#### Goal of the exercise:
For this exercise, an exact copy is needed of only the lines from the one containing "Switch to the Timeline tab" through the end of the data, with pictures left out.
======== Records provided
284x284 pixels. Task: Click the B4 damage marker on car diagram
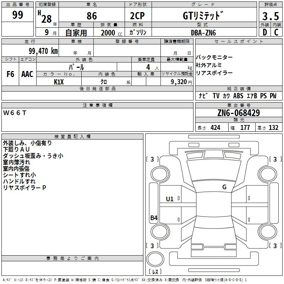tap(154, 218)
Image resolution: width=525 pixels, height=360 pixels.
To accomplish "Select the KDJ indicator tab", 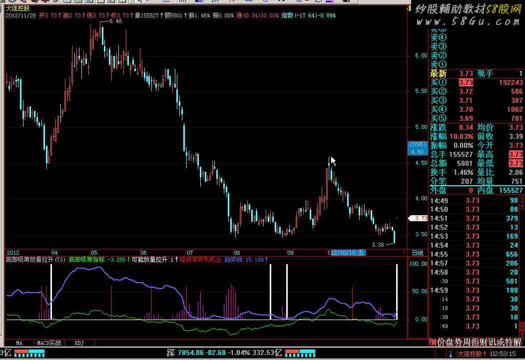I will (x=79, y=343).
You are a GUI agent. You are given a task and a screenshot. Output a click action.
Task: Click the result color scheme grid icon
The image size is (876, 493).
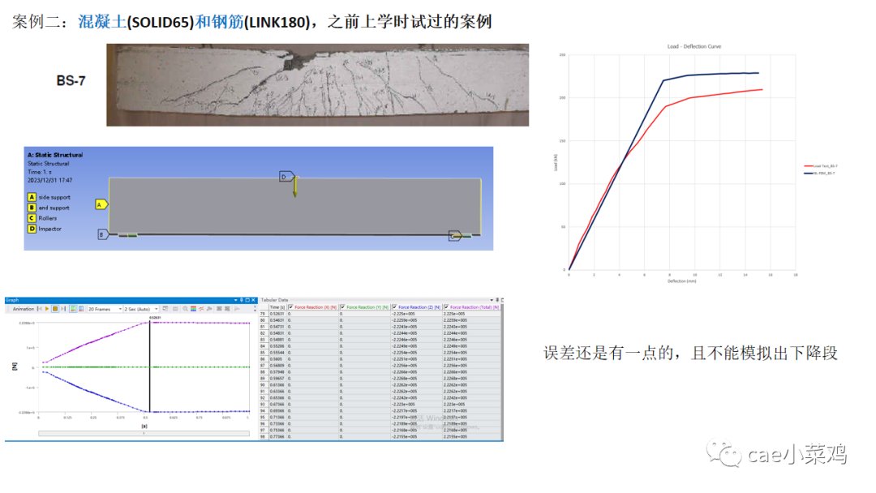(193, 308)
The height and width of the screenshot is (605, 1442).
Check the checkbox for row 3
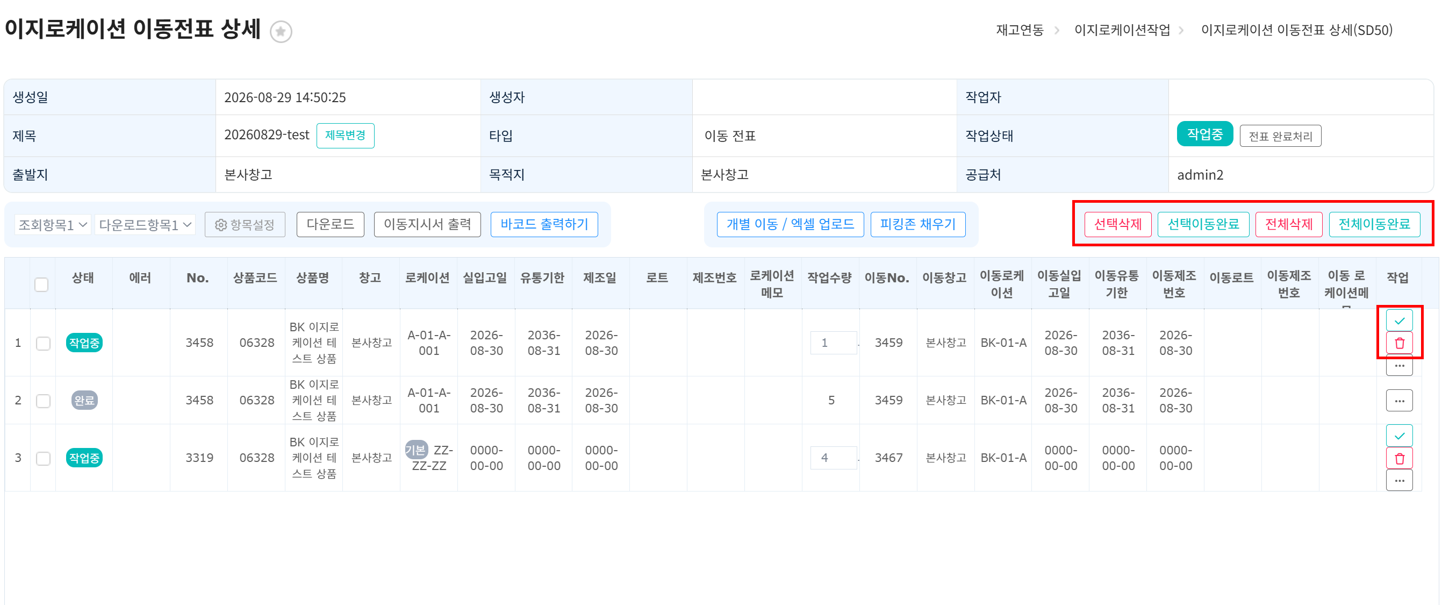tap(43, 458)
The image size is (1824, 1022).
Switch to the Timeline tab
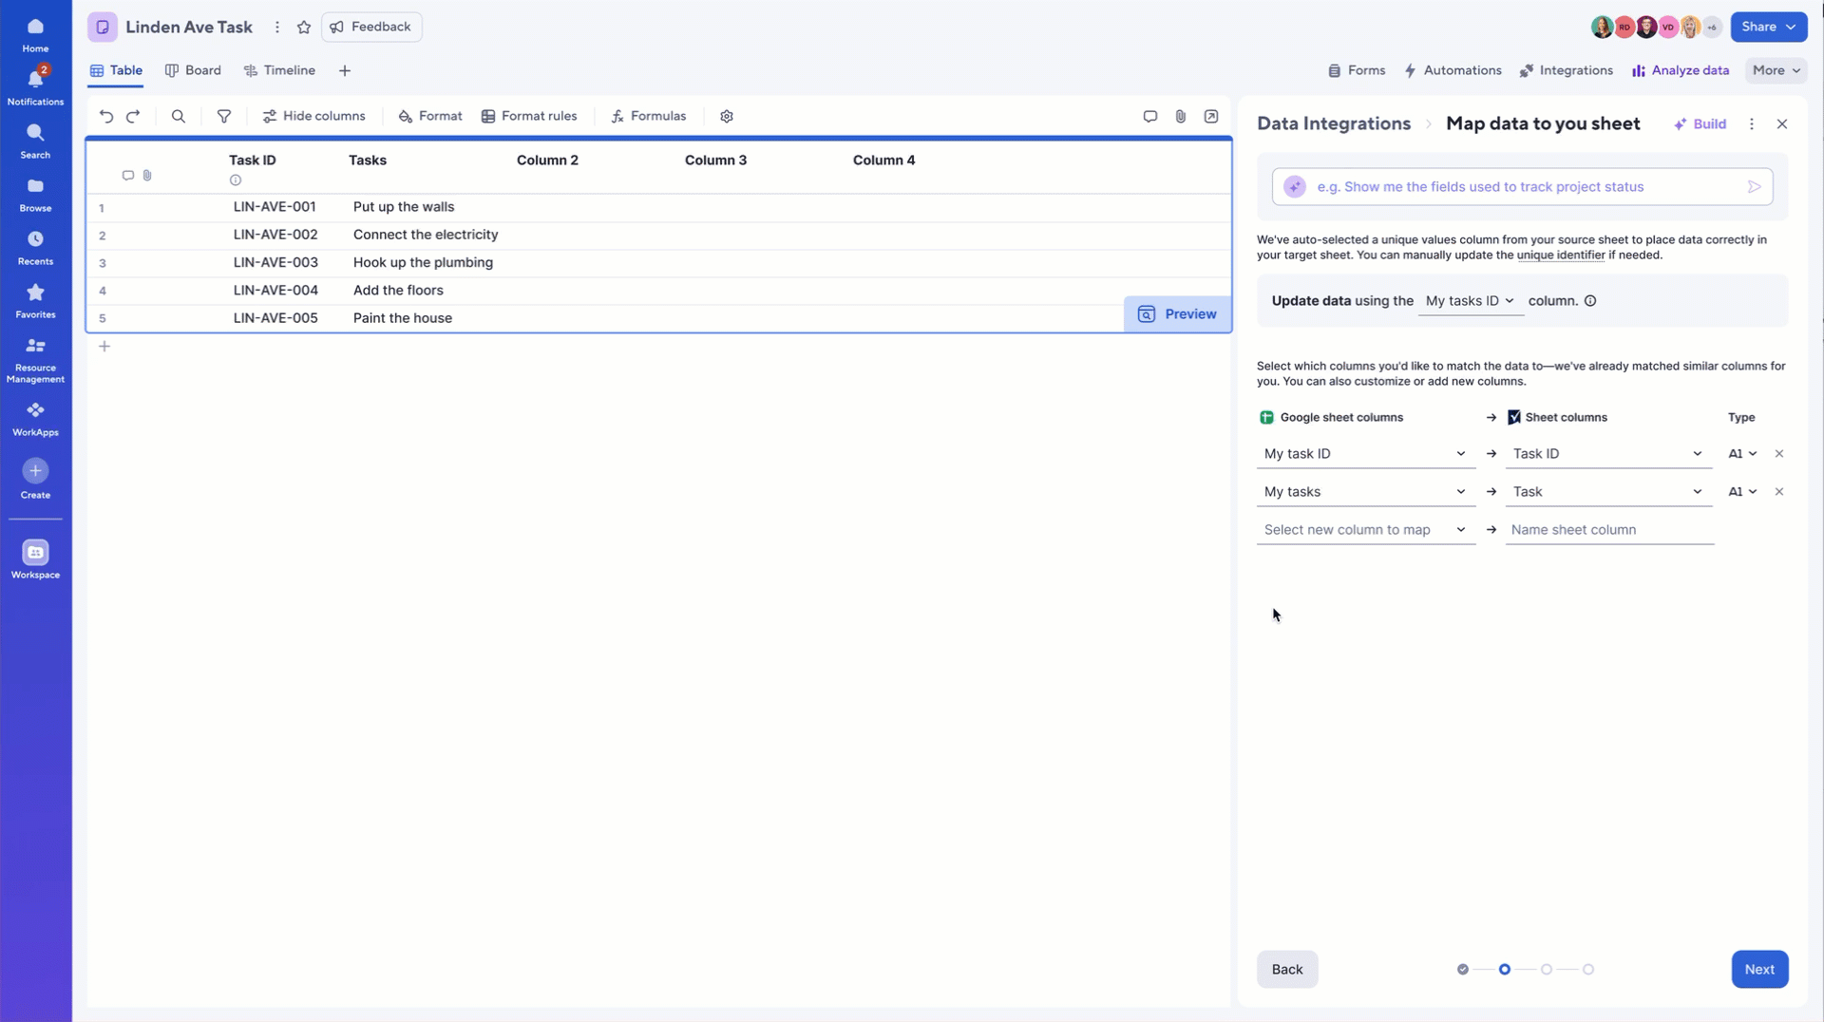coord(279,70)
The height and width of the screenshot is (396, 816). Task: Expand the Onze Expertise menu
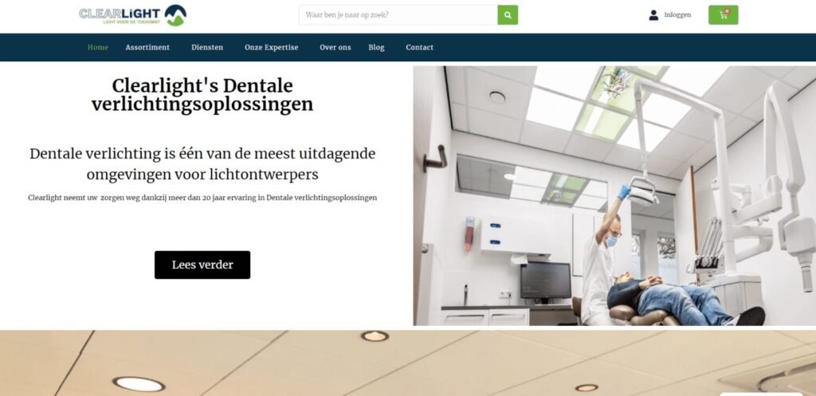click(x=271, y=47)
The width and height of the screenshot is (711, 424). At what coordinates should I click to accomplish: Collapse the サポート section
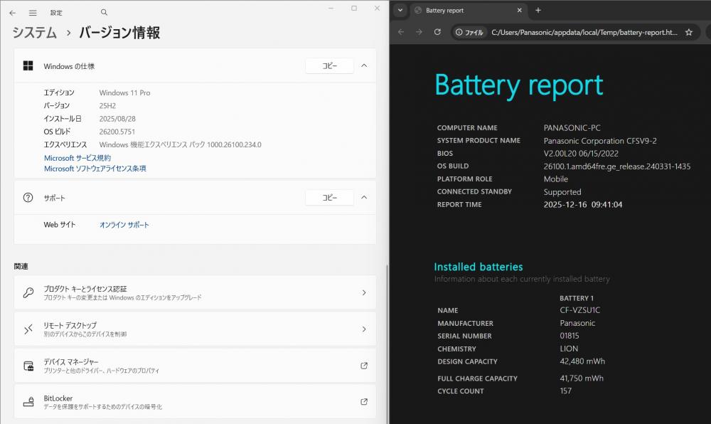364,198
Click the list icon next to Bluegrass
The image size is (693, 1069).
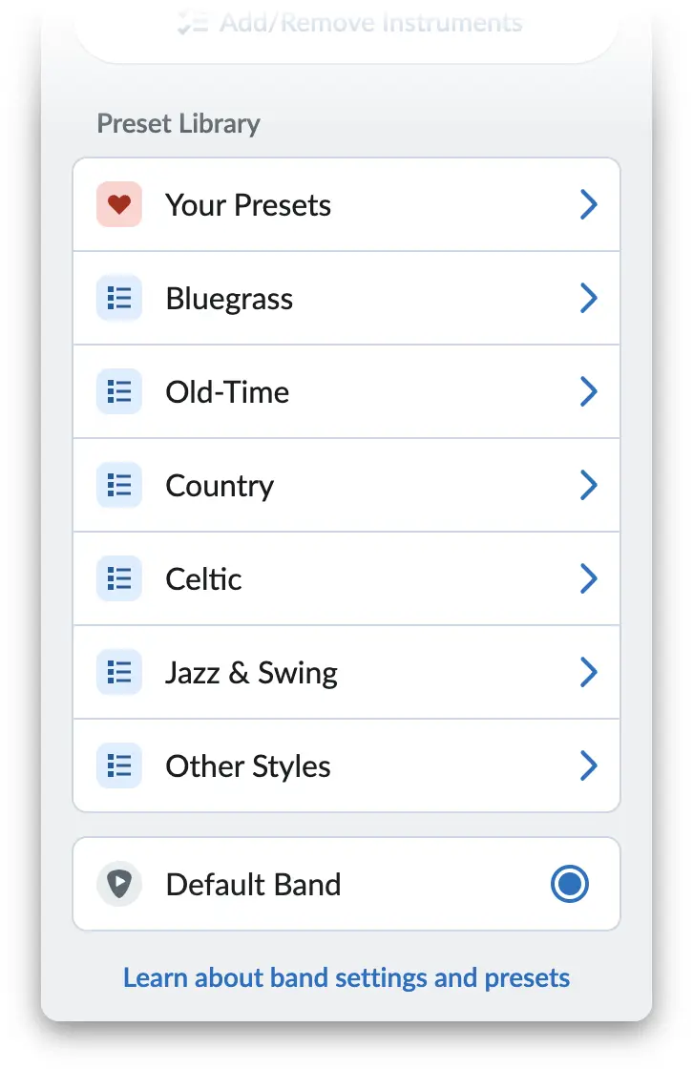(119, 299)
================
#### Result:
Switch to the Timeline tab
coord(279,70)
The height and width of the screenshot is (396, 816). Task: Expand the Onze Expertise menu
click(x=271, y=47)
The width and height of the screenshot is (711, 424). At what coordinates should I click to accomplish: Collapse the サポート section
364,198
Click the list icon next to Bluegrass
The image size is (693, 1069).
(119, 299)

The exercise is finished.